▸ PROBLEM REQUIREMENTS
An answer that reproduces all the entries exactly is what is needed.

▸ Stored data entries
══════════

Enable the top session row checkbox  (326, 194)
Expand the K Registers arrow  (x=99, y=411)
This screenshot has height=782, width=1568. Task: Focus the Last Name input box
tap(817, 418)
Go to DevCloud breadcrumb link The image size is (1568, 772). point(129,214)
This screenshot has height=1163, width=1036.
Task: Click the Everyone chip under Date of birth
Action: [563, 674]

══════════

▸ FINISHED TASK
Enable the top session row checkbox  (326, 194)
Expand the K Registers arrow  (x=99, y=411)
This screenshot has height=782, width=1568. Task: Focus the Last Name input box
tap(817, 418)
Go to DevCloud breadcrumb link The image size is (1568, 772). point(129,214)
This screenshot has height=1163, width=1036.
Task: Click the Everyone chip under Date of birth
Action: [563, 674]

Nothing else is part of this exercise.